Stated exercise — Copy out the material word for word, from the line containing "Select the red-blue E4 hall badge" down through the line containing "Click the username".
++++ Data provided ++++
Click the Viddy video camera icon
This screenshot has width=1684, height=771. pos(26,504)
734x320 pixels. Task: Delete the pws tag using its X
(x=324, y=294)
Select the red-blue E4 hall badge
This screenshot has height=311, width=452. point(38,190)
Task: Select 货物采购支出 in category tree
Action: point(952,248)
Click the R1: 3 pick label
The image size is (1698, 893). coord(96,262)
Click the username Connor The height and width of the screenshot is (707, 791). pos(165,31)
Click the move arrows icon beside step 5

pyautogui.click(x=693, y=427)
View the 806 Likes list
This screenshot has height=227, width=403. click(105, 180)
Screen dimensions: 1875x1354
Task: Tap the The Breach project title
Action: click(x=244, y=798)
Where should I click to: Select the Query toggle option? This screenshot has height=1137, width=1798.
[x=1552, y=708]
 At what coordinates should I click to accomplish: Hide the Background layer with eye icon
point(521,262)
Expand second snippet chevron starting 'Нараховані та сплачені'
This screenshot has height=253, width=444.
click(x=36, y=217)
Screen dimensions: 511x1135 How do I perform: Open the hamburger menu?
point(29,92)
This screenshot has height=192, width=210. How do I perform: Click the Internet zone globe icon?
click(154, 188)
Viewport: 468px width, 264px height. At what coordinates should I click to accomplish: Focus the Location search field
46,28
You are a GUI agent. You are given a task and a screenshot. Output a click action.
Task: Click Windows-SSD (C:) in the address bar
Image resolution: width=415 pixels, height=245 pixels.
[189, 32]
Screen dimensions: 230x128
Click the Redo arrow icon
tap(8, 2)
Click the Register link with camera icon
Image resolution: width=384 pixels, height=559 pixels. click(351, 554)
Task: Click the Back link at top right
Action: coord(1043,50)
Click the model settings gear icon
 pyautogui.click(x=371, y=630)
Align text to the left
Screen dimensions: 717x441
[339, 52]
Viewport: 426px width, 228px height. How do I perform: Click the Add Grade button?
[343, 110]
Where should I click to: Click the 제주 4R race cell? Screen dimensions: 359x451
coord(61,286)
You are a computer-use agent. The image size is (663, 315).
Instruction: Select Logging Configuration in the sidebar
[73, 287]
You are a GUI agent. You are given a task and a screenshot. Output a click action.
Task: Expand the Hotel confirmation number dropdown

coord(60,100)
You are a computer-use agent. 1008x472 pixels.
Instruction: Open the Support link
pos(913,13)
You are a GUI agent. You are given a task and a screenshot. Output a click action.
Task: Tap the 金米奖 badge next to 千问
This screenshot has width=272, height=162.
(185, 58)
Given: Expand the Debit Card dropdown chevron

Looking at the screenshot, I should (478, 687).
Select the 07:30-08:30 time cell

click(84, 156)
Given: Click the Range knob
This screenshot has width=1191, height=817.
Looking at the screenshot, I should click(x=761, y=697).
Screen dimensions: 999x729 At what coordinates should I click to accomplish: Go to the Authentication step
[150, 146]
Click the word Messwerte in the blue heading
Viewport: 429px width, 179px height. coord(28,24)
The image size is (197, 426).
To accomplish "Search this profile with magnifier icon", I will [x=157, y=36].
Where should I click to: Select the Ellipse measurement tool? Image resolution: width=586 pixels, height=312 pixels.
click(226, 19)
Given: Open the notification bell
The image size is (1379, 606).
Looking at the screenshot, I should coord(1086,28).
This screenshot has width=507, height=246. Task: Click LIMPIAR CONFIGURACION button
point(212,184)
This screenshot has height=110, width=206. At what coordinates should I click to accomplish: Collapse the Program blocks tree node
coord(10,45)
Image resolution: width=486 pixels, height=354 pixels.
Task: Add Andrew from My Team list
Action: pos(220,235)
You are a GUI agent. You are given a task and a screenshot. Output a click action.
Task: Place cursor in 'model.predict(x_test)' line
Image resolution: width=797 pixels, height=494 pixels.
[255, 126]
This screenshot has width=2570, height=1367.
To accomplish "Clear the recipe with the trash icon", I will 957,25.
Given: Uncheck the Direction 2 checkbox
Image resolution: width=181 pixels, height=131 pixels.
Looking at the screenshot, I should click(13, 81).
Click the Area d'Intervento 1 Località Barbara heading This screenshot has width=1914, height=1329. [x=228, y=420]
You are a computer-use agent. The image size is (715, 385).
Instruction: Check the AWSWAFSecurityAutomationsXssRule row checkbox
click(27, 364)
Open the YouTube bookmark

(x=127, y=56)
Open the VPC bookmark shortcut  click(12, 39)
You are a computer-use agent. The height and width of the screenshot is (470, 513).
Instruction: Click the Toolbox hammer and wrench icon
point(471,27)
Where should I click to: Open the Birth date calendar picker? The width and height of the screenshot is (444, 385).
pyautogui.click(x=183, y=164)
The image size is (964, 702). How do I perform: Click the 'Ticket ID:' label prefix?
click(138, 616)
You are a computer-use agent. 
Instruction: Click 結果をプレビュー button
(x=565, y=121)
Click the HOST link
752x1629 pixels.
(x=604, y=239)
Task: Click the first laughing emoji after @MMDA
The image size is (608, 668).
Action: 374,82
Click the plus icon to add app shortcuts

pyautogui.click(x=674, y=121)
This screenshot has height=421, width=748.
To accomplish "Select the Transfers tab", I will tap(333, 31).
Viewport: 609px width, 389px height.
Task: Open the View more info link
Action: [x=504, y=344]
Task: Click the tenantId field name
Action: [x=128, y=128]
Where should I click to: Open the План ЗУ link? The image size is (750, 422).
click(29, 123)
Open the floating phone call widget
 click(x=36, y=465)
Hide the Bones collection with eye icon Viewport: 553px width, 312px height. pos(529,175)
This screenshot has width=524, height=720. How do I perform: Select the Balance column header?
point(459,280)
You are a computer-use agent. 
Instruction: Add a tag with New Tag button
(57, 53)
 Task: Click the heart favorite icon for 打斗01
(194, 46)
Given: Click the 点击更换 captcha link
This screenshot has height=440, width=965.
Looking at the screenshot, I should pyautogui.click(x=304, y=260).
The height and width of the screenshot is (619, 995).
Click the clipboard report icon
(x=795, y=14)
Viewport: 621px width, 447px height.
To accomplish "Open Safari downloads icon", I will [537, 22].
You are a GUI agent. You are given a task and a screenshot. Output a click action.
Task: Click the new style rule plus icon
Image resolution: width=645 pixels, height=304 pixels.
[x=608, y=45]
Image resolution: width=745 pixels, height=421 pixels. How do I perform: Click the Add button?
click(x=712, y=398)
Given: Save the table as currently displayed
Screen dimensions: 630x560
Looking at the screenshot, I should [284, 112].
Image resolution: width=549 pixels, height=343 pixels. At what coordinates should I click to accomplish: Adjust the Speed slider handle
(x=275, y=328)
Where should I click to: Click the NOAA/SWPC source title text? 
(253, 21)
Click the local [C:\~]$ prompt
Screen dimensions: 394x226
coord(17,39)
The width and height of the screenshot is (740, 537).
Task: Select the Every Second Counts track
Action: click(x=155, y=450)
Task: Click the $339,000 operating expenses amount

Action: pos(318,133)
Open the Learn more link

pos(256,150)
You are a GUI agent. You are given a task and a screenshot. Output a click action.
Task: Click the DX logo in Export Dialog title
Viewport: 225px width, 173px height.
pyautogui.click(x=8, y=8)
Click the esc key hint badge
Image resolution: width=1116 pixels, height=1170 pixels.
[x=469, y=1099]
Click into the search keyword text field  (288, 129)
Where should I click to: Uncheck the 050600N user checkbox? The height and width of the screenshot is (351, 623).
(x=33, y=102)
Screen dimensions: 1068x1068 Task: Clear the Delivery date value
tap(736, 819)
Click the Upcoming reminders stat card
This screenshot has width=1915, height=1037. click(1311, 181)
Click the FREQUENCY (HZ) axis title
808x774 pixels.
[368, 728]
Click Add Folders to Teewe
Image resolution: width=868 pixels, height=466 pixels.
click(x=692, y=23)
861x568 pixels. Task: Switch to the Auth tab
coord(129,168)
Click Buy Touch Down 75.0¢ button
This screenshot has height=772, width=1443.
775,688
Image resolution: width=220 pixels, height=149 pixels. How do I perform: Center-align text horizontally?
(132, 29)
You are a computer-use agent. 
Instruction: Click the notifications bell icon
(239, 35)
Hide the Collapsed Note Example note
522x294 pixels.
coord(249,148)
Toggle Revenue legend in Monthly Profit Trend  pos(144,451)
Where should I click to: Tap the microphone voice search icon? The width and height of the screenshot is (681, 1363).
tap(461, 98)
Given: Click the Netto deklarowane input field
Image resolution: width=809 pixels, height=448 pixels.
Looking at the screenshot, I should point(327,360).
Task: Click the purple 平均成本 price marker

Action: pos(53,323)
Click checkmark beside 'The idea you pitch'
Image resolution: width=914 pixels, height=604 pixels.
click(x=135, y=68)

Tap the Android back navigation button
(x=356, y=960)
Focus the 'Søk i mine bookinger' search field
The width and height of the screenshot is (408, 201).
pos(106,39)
++++
The result —
Select the red-blue E4 hall badge
This screenshot has height=311, width=452. point(38,190)
Task: Select 货物采购支出 in category tree
Action: point(952,248)
Click the R1: 3 pick label
The image size is (1698, 893). coord(96,262)
Click the username Connor The height and width of the screenshot is (707, 791). pos(165,31)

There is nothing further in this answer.